[What you are asked to do] Copy out every line of the material below that contains the word "This", matching case exactly.
+-------+
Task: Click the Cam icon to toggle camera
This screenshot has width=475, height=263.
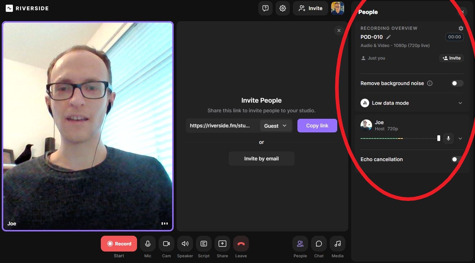Action: click(166, 244)
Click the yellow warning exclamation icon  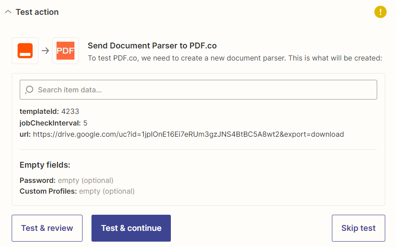pyautogui.click(x=380, y=12)
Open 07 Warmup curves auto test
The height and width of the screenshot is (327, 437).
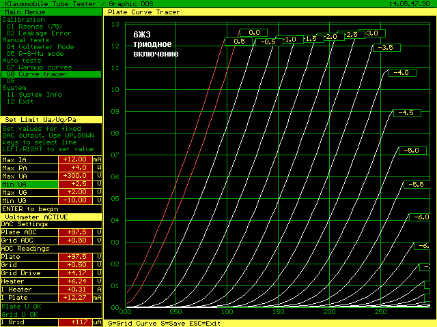tap(39, 67)
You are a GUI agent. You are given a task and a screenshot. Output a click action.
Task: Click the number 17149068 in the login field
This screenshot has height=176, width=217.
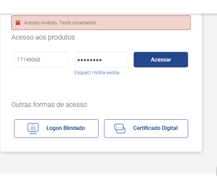click(29, 60)
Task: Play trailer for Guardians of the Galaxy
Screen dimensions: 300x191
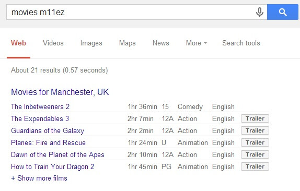Action: pyautogui.click(x=255, y=130)
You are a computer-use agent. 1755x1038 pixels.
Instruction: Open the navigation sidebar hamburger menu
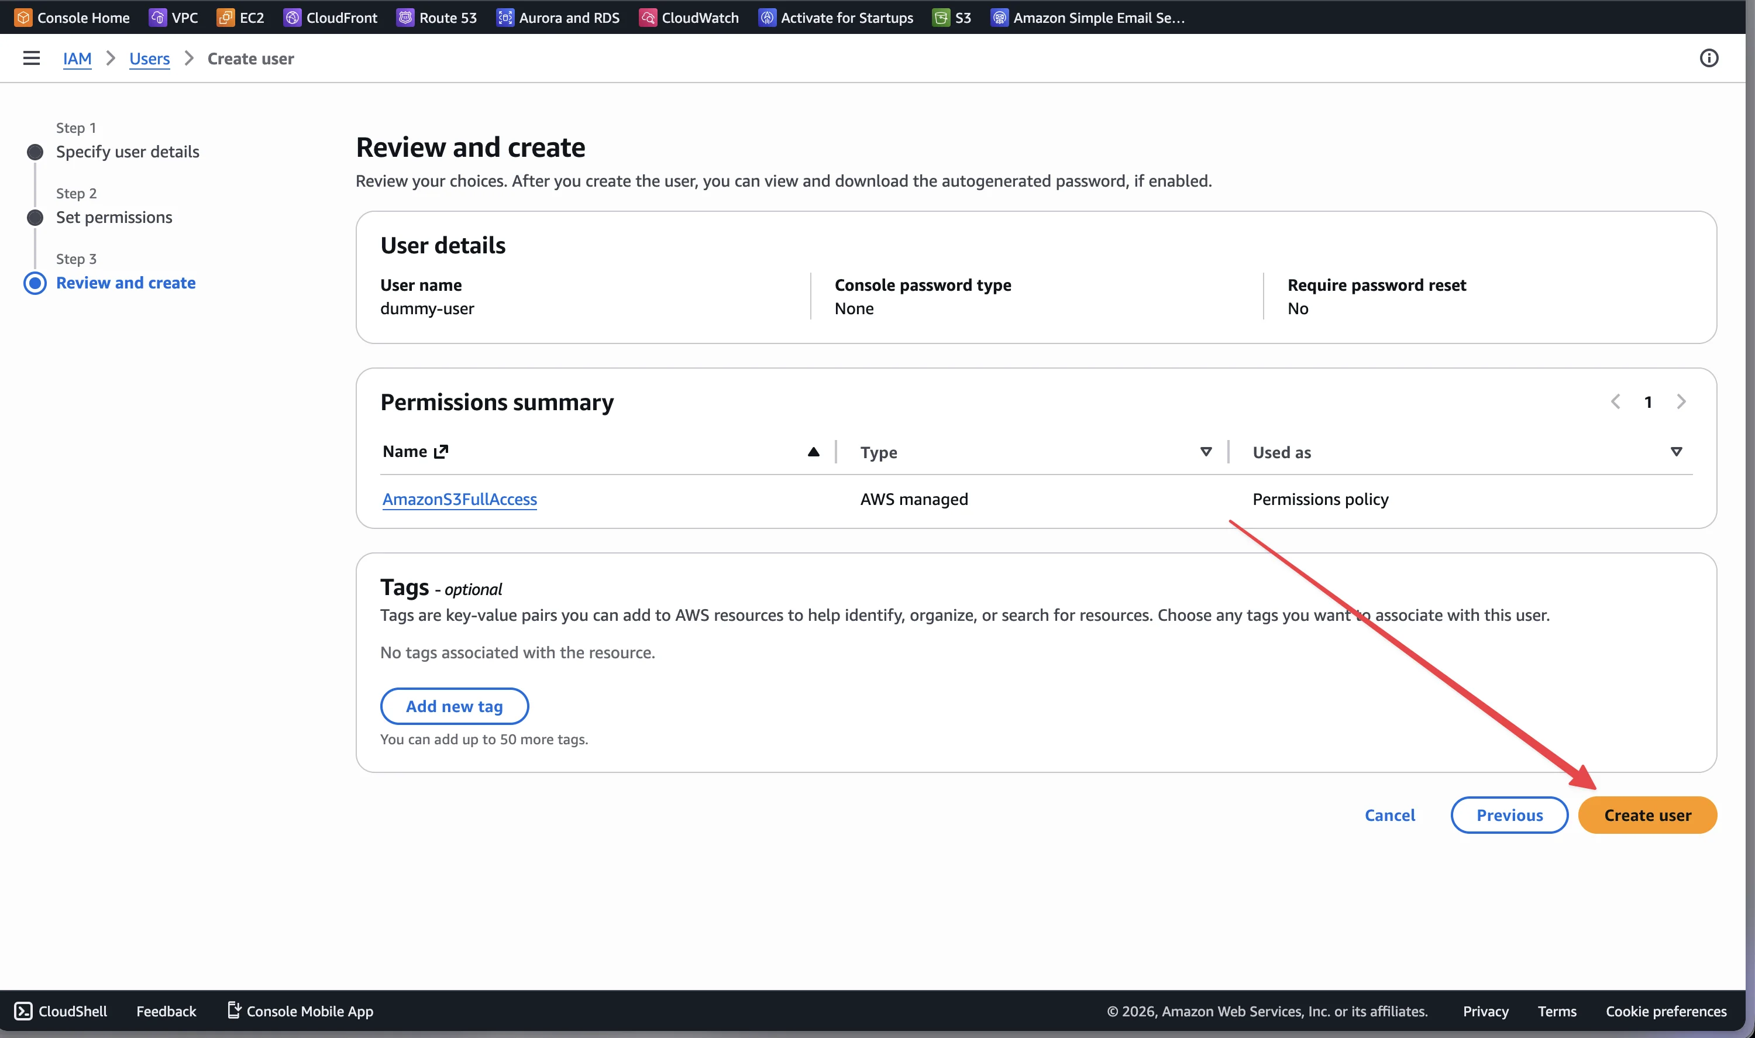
+-------+
[Answer below]
This screenshot has width=475, height=263.
This screenshot has height=176, width=217.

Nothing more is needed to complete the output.